Beginning with the first line of the data below, extract each line up to and including the one containing "Task: Open the video player comment panel". Copy them exactly and add nothing.
══ INPUT DATA ══
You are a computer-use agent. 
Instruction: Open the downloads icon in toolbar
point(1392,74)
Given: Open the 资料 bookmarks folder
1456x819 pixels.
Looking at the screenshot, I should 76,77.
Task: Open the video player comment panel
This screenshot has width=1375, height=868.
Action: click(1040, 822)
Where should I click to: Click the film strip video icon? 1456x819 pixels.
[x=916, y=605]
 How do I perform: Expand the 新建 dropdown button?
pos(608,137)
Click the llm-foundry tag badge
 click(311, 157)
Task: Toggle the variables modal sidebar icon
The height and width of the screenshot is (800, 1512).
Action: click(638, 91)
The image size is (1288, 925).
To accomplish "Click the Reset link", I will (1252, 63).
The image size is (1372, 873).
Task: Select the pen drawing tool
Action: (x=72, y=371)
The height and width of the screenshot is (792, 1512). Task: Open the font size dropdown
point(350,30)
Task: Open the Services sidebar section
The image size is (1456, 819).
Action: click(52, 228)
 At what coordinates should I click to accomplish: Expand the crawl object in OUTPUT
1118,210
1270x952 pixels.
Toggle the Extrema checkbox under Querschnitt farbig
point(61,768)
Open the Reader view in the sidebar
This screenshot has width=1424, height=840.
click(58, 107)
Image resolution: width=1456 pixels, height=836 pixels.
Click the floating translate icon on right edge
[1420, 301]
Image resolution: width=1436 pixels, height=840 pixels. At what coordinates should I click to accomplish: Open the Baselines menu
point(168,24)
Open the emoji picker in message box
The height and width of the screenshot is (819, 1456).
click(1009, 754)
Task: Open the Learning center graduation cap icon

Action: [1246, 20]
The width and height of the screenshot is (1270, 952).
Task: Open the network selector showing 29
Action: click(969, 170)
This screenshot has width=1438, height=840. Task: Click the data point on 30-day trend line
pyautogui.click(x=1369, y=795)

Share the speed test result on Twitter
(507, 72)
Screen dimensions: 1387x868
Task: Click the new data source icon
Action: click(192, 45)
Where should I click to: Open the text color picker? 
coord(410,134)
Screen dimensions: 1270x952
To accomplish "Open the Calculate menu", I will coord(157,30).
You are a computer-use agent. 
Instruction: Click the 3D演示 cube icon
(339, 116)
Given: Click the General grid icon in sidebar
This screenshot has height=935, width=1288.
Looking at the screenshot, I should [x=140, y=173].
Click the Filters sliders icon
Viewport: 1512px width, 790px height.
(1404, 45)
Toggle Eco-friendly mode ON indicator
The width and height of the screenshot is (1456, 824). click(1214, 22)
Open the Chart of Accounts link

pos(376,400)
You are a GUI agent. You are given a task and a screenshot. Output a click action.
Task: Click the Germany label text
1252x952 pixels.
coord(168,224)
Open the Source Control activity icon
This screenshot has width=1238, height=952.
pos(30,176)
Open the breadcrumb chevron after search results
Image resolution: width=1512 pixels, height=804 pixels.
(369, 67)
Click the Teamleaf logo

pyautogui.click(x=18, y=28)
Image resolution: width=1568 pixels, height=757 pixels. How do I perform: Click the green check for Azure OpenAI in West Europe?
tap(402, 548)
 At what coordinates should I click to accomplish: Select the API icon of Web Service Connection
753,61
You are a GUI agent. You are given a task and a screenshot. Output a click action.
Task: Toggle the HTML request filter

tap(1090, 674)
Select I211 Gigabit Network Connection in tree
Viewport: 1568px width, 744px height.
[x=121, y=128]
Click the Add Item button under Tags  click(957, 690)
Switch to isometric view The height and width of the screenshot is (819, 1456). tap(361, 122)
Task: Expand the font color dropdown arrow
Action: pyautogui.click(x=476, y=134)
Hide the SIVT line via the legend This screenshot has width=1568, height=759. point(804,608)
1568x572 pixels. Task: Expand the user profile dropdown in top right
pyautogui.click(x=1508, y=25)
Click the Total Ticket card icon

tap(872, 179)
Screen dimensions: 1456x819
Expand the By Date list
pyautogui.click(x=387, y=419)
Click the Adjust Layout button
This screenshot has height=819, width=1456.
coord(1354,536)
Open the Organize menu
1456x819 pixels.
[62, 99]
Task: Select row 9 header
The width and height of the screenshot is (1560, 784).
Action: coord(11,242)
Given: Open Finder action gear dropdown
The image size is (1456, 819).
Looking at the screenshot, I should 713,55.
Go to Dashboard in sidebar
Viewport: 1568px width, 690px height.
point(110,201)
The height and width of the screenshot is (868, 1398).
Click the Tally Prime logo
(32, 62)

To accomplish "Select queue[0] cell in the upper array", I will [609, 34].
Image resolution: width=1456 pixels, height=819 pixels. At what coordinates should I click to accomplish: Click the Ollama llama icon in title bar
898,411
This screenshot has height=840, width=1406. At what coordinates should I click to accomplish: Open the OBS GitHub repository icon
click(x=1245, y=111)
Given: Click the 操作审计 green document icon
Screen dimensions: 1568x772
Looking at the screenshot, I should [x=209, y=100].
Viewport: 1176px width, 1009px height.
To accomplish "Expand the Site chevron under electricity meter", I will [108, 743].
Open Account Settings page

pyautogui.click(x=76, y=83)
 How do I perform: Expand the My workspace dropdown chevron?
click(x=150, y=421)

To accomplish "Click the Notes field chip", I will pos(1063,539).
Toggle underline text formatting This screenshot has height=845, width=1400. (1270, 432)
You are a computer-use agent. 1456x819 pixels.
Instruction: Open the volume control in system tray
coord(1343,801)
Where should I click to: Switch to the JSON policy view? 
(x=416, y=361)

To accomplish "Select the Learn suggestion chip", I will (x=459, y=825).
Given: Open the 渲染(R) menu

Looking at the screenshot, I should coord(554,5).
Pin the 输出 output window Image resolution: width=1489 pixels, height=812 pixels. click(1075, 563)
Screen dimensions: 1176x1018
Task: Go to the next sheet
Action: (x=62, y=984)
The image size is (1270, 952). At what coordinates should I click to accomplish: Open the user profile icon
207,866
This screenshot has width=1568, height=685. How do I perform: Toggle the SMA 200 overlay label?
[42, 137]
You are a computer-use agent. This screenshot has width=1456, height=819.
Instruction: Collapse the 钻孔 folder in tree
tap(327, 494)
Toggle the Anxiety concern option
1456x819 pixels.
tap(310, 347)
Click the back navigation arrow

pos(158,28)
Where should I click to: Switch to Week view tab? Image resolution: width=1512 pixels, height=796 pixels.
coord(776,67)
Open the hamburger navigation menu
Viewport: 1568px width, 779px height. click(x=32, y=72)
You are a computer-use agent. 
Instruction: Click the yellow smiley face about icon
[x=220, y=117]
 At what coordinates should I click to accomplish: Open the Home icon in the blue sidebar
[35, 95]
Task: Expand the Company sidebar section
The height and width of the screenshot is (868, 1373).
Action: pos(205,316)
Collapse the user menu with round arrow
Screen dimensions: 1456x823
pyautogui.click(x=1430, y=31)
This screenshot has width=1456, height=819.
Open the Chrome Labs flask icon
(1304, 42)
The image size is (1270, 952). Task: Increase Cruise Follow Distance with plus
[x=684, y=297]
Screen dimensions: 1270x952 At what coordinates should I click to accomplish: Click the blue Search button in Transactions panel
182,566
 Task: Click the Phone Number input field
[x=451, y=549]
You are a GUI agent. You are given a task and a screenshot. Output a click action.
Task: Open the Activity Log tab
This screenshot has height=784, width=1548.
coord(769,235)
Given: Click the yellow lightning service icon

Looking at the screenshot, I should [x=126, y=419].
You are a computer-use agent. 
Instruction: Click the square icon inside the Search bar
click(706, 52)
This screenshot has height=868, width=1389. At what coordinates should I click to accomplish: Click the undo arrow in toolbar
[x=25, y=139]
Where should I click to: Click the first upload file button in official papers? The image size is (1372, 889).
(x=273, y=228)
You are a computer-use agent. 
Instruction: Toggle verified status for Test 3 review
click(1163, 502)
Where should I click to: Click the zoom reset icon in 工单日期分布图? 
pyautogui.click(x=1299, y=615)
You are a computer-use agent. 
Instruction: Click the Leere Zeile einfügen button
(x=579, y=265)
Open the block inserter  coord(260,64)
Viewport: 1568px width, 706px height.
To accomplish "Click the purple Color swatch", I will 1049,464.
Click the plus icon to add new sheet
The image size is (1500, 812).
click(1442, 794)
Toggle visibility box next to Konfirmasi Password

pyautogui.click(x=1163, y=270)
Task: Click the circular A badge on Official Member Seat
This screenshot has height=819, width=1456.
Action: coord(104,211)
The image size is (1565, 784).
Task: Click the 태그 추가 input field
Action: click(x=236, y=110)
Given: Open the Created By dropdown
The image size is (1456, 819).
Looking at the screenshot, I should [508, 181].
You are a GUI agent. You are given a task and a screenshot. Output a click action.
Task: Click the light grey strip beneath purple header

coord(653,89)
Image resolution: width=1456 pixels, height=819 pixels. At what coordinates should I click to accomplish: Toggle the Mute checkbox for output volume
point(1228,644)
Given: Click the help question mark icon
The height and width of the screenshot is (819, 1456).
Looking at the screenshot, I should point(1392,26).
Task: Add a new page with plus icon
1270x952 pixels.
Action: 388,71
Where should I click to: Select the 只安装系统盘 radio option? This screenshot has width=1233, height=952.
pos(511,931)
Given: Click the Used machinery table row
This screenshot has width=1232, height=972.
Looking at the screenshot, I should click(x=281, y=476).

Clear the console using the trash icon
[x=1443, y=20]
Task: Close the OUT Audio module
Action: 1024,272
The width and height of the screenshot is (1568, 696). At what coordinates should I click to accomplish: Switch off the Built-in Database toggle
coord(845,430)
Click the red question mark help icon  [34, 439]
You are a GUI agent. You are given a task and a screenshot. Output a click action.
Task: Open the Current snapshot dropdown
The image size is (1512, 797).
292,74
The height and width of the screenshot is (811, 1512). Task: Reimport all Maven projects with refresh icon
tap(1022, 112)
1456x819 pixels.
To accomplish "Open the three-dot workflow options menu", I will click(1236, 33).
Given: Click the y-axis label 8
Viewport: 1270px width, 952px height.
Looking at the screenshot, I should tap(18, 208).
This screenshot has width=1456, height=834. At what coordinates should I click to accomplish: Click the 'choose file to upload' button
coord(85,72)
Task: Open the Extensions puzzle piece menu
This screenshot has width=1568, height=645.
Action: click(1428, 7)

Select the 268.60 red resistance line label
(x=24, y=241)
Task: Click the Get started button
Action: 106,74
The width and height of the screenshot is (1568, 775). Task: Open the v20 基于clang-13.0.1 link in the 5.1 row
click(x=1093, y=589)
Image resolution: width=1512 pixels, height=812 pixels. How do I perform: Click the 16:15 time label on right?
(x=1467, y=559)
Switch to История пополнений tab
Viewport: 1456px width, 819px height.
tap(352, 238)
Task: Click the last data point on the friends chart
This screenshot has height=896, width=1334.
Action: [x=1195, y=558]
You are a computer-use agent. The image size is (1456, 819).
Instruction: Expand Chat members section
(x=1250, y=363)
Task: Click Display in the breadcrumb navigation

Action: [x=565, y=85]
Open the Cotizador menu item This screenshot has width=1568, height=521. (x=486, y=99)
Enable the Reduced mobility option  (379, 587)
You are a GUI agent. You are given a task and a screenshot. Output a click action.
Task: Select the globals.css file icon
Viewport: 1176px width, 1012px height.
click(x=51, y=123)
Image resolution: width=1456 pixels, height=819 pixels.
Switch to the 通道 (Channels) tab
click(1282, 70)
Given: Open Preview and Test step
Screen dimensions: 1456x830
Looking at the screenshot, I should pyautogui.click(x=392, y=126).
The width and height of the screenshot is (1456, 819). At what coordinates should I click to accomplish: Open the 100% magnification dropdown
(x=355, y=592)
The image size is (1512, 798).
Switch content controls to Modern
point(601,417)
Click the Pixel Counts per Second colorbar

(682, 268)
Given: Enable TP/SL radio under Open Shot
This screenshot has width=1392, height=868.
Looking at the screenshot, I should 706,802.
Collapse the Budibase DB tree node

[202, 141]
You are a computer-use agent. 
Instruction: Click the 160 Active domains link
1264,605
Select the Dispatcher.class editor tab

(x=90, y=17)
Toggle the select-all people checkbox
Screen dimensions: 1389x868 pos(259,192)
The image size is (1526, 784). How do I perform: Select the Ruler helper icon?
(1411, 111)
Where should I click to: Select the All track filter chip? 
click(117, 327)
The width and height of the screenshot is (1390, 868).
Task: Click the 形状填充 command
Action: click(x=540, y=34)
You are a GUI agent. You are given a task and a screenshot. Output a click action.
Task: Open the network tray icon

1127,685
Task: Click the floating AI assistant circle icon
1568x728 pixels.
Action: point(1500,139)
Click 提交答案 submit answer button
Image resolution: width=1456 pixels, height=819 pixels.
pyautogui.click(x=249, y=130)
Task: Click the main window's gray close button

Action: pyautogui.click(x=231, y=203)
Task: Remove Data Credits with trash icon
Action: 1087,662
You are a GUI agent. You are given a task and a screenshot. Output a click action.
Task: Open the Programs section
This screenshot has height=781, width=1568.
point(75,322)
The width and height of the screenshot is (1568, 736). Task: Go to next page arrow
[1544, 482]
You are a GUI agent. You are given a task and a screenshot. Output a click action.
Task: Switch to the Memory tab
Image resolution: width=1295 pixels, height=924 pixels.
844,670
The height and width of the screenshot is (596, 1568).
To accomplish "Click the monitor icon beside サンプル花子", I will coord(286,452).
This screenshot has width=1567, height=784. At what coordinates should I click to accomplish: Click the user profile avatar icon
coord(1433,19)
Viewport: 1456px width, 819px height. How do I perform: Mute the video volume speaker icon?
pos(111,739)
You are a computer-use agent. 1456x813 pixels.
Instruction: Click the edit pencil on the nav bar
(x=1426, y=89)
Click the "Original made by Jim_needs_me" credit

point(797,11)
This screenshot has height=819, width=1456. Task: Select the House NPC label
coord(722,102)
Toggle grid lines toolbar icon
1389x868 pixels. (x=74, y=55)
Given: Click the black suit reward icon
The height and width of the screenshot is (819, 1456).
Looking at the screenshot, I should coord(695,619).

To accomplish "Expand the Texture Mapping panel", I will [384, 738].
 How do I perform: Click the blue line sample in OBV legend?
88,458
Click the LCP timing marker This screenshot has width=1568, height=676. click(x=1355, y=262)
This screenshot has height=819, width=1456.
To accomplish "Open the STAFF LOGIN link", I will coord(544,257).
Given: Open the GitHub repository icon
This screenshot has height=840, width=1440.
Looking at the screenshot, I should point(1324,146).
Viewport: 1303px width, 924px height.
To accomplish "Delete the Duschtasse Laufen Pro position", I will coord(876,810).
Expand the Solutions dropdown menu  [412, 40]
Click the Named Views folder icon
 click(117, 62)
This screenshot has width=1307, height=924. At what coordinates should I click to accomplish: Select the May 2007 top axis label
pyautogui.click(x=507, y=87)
═══
• [EXERCISE ANSWER]
You are a computer-use agent. 
Instruction: Open the downloads icon in toolbar
point(1392,74)
Given: Open the 资料 bookmarks folder
1456x819 pixels.
Looking at the screenshot, I should 76,77.
Task: Open the video player comment panel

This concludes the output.